Opinion ID: 50245
Heading Depth: 2
Heading Rank: 3

Heading: Application of Hood and Katz

Text: 12 Applying Hood and Katz to the instant case, we conclude that the State here has no claim to sovereign immunity. Whatever uncertainty there may be as to the outer limits of the holdings of Katz and Hood, at the very least they together establish beyond cavil that an in rem bankruptcy proceeding brought merely to obtain the discharge a debt or debts by determining the rights of various creditors in a debtor's estate—such as is brought here—in no way infringes the sovereignty of a state as a creditor. 25 13 There can be no serious question that the proceeding at issue here is purely in rem: The bankruptcy court's exercise of jurisdiction is focused only on Soileau's estate. Katz describes three crucial facets of the exercise of in rem jurisdiction that prevent it from interfering with state sovereign immunity: (1) exercise of jurisdiction over the estate of the debtor, (2) equitable distribution of the estate's property among creditors, and (3) discharge. 26 In this case, the State challenges the in rem discharge of a debt, a specie of imposition on the states' sovereignty undeniably countenanced by Katz and Hood. 14 To the extent that Hood implies in a footnote that there could possibly be some exercise of in rem jurisdiction that conceivably might offend the sovereignty of the state, 27 such concerns are not present here. 28 Indeed, Soileau's is even a stronger case for rejection of the State's sovereign immunity defense than was Hood 's or Katz 's.
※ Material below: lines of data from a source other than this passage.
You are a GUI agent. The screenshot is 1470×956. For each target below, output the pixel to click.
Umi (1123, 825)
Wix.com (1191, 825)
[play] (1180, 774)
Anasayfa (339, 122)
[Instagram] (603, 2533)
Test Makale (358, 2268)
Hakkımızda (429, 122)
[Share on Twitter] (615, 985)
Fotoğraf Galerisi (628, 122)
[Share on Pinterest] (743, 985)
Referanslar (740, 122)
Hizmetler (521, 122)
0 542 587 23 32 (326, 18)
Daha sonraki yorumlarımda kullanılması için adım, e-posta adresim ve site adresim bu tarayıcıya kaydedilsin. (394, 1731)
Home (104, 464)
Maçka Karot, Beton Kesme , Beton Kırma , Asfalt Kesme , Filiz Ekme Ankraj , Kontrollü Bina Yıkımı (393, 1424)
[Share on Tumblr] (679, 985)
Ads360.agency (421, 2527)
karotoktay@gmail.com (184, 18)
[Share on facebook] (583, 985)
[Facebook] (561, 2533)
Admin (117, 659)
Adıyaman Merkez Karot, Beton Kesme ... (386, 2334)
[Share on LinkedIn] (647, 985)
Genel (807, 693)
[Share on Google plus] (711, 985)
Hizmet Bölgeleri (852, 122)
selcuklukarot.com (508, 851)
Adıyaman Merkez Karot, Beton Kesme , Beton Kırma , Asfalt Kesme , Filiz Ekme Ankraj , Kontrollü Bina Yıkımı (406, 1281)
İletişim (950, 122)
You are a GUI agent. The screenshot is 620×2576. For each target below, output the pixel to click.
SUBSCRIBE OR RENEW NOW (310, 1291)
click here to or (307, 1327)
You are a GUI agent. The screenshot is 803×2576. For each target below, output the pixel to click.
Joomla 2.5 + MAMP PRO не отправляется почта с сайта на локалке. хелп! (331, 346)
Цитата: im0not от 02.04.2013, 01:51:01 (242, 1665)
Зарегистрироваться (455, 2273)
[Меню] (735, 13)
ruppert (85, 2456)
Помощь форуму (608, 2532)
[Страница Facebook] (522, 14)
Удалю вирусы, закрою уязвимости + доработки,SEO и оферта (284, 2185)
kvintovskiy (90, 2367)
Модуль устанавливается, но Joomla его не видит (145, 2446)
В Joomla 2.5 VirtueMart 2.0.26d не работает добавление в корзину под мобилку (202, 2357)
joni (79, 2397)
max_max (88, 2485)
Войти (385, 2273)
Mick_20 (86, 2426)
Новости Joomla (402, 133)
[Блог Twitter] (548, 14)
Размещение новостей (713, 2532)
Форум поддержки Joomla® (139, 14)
Hood, after all, addressed an adversarial proceeding involving a state, and Katz addressed an order for the avoidance of preferential transfers to a state to allow the trustee to recoup those transfers from the state's treasury— each proceeding carrying with it some of the trappings traditionally associated with a suit against a state. Soileau's, in contrast, carries none: She is neither seeking the return of any funds already in the State's possession nor bringing an adversarial proceeding against the State. She asks nothing more than that the bankruptcy court exercise its in rem jurisdiction over her bankruptcy estate by adjudicating the rights of the State as a creditor. As such an exercise of in rem jurisdiction is indisputably contemplated by Katz, 29 the State's sovereign immunity claim must fail.